Moi, j’ai peur de la mort principalement parce que je ne sais pas qu’est-ce qui vient après. Plus je vieillis, plus j’y pense et plus je pense qu’il n’y a rien, même si je ne suis pas encore totalement convaincu ce ça. Ça fait longtemps que je ne crois plus qu’il y ait un ciel avec des anges et tout ça, mais entre croire entre un barbu et de croire au néant, il y a une infinie possibilité entres les deux. Mais de plus en plus ces possibilités diminuent et je me dirige vers la croyance qu’il n’y a malheureusement rien.

Des gens me demandent « Tu ne trouves pas que c’est plus réconfortant de croire qu’il n’y a rien après? » Moi je trouve de ne pas savoir ce qu’il y a après c’est mille fois plus inquiétant que de le savoir à 100%. La mort me révolte. L’idée que tout ça va finir ne me rentre pas dans la tête. Je n’aime pas ça et je ne sais pas si je vais l’accepter un jour. Peut-être que d’écrire dans le style que j’écris est un peu ma façon de dompter la bête et de contrôler un peu cette peur. C’est une façon d’appréhender nos peurs. Je pense qu’il y a beaucoup de ça dans mes écrits.

Cette peur peut aussi être expliquée par le fait que je ne l’ai jamais encore vraiment confrontée.  J’ai une amie qui m’a déjà confié avoir arrêté d’avoir peur de la mort au moment où elle a perdu sa mère. Ça l’a réconfortée. C’est peut-être ça qui va m’arriver? J’en ai aucune idée!


Parmi tous les romans que vous avez écrits, lequel est le plus personnel?
Le livre Aliss était très personnel au moment où je l’ai écrit. Je pense qu’un roman devient personnel quand on l’écrit au moment où l’on doit l’écrire. Ce roman peut avoir l’air d’une histoire un peu déjantée d’Alice au pays des merveilles, mais ça parlait aussi de choses très personnelles qui m’arrivaient à ce moment-là. Par exemple, au moment où j’écrivais le roman, j’avais déménagé au Mont Saint-Hilaire. C’était à la fin des années 90. Ma blonde et moi voulions un enfant et à ce moment-là on n’avait pas les moyens d’avoir une maison à Montréal.  Je me rapprochais alors de ma job à Drummondville et ayant été élevé en région, j’aimais l’idée que mes enfants puissent être élevés là-dedans. Je me rappelle que j’avais une vive peur de devenir un banlieusard blasé après avoir quitté Montréal.

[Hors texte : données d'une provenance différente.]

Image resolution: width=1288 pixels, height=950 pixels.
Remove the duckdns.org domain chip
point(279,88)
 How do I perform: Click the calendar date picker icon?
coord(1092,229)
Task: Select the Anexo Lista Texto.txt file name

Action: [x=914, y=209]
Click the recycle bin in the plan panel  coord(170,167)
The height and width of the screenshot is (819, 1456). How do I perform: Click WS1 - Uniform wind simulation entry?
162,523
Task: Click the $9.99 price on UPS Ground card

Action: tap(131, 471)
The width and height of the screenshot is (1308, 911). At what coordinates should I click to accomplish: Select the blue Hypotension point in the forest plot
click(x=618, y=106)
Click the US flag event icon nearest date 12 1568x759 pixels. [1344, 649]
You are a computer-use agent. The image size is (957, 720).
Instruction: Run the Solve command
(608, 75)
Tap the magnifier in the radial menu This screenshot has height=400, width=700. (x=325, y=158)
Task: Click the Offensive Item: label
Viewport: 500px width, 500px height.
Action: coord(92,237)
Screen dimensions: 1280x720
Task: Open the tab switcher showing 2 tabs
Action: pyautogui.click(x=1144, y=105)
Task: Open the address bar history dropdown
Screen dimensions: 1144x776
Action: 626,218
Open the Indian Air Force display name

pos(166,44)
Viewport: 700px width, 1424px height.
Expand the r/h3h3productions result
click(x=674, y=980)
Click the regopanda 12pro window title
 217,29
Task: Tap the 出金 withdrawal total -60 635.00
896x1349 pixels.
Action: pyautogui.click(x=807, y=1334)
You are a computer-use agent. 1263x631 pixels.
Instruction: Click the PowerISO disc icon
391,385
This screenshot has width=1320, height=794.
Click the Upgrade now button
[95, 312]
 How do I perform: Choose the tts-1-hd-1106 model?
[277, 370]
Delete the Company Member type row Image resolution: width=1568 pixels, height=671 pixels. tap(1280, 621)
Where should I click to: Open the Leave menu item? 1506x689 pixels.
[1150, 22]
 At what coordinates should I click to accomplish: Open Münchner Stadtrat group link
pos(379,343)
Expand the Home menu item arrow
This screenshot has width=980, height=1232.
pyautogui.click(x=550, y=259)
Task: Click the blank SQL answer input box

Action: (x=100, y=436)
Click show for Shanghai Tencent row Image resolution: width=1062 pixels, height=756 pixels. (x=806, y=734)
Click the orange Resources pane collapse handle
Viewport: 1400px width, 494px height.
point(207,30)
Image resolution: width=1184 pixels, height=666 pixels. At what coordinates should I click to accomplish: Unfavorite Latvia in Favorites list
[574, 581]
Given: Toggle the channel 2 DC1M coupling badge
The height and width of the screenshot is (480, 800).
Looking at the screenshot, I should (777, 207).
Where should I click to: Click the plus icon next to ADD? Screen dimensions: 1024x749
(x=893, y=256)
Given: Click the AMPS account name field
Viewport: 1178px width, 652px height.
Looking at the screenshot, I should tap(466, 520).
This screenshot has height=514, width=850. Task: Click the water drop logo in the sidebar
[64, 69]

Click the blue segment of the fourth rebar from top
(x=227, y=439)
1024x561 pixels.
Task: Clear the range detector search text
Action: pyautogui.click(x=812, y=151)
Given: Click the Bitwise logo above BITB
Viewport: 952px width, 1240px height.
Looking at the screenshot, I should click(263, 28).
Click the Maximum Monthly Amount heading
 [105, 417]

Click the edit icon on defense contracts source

Aliss représente un peu cela. Elle arrive à Montréal à 18 ans, quitte sa famille parce qu’elle pense que la liberté c’est la rébellion. Donc à travers le personnage d’Alice, je parlais de mes propres insécurités et craintes par rapport à la liberté, la normalité, la marginalité, etc. Ces points communs avec ma vie, je ne les ai pas pensés sur le coup. C’est avec le temps, en revisitant le livre que je peux établir ces liens-là. Ce n’est pas arrivé seulement dans celui-là. Je peux faire le même genre de constatation aujourd’hui dans plusieurs de mes romans.


20 ans après la parution d'Aliss, Patrick Senécal et l'illustrateur Jeik Dion lancent une bande-dessinée pour adulte basée sur le best-seller original. 
À paraître aux éditions Alire le 11 novembre 2020.